- Task objective -
Please repeat all the entries. Nothing may differ.

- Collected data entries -
+ + + + + + +
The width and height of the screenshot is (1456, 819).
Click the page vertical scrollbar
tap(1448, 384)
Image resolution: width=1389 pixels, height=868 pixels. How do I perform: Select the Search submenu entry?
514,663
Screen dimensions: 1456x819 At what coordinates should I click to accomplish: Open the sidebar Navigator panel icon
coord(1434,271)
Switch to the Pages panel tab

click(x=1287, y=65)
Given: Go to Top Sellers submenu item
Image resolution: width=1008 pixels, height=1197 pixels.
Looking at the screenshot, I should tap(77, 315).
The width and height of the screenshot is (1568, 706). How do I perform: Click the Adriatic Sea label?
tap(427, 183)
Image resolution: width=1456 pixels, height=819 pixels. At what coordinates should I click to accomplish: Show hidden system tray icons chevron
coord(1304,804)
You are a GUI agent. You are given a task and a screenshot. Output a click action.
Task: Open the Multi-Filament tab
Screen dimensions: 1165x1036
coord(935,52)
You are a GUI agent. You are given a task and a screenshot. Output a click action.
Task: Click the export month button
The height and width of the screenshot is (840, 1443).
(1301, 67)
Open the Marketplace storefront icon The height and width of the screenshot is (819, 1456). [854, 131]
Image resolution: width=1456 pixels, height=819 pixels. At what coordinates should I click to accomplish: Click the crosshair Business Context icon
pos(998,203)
+ + + + + + +
- Problem solution -
The width and height of the screenshot is (1456, 819).
Click the page vertical scrollbar
tap(1448, 384)
Image resolution: width=1389 pixels, height=868 pixels. How do I perform: Select the Search submenu entry?
514,663
Screen dimensions: 1456x819 At what coordinates should I click to accomplish: Open the sidebar Navigator panel icon
coord(1434,271)
Switch to the Pages panel tab

click(x=1287, y=65)
Given: Go to Top Sellers submenu item
Image resolution: width=1008 pixels, height=1197 pixels.
Looking at the screenshot, I should tap(77, 315).
The width and height of the screenshot is (1568, 706). How do I perform: Click the Adriatic Sea label?
tap(427, 183)
Image resolution: width=1456 pixels, height=819 pixels. At what coordinates should I click to accomplish: Show hidden system tray icons chevron
coord(1304,804)
You are a GUI agent. You are given a task and a screenshot. Output a click action.
Task: Open the Multi-Filament tab
Screen dimensions: 1165x1036
coord(935,52)
You are a GUI agent. You are given a task and a screenshot. Output a click action.
Task: Click the export month button
The height and width of the screenshot is (840, 1443).
(1301, 67)
Open the Marketplace storefront icon The height and width of the screenshot is (819, 1456). [854, 131]
Image resolution: width=1456 pixels, height=819 pixels. At what coordinates should I click to accomplish: Click the crosshair Business Context icon
pos(998,203)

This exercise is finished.